─── Provided text ───

Love his point about social distance, and how people being socially minded is an important part about making it effective. One of the key elements in the containment efforts here in Norway is to focus on the spirit of dugnad (“communal support”), something which PM Frederiksen in Denmark also has had a huge focus on in her message to the Danish people. The government can make laws, but it is our communal responsibility to everyone that we follow those rules. And people respond to that appeal.

He met the Brazis too.

Here in America we rely more on the spirit of “fuck you, I have a gun” =/

You’re right and I agree completely. In my frustration I probably should have mentioned that most of us already have laptops and there is a standing policy of one day a week allowed to WFH in place already. So the biggest hurdle would likely be capacity.

The story in the Seattle Times I linked above said they defied the Feds to test for Coronavirus without permission. After they had a positive (the teenager in Mill Creek?) And reported it, the CDC told them to stop testing.

How much longer will that give?

A criticism upthread was that the UK plan is wrong in its core idea of accepting the entire population will be exposed before winter. Is the Danish government operating under a different assumption?

Yeah, typo, thanks

I will post EVERYTHING my institute makes public about covid-19. I think they’re one of the better news sources you’re going to get, as it’s a scientist to scientist communication with no politicians or reporters in the middle to fuck up the message.

That is awesome - thank you so much :)

The way the WHO guys explains what China did in 2003. It’s basically something that could never happen in the US. Not in its current political state.

─── Dataset ───

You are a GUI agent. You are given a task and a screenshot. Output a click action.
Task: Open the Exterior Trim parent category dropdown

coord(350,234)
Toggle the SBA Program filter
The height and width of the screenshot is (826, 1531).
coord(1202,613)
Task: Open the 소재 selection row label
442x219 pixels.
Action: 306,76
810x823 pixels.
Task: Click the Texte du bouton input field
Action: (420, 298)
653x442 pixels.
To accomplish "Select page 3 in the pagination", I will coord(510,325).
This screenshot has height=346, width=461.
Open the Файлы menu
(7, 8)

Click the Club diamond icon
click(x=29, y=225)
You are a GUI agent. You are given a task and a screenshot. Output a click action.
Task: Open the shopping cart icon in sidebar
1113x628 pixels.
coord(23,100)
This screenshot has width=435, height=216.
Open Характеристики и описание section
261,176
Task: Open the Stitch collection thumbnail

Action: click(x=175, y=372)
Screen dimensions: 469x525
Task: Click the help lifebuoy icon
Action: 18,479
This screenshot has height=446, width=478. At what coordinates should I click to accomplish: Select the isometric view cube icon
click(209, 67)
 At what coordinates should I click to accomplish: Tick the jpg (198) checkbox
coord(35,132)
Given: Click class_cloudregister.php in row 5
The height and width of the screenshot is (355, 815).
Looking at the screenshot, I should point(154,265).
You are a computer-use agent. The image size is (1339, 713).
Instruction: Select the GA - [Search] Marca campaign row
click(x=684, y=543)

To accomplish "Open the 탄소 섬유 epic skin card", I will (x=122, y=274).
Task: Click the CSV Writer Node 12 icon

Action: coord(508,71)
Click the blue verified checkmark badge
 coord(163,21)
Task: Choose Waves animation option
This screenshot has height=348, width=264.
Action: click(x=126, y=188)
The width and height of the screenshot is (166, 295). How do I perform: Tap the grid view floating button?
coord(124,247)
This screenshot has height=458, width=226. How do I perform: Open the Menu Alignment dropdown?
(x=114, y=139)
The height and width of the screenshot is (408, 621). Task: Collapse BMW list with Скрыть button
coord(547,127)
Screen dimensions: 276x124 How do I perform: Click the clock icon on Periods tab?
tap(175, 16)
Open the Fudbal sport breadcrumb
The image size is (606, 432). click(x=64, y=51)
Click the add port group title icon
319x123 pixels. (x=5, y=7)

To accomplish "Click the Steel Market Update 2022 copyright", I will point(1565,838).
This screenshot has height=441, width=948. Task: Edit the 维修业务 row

───

Check your understanding
1. According to the discussion thread, what Norwegian word, glossed as "communal support," names a key element of Norway's containment efforts?
2. List every organization or news outlet that the discussion thread mentions by name.

Responses by task
1. Dugnad.

2. The Seattle Times, the CDC, the WHO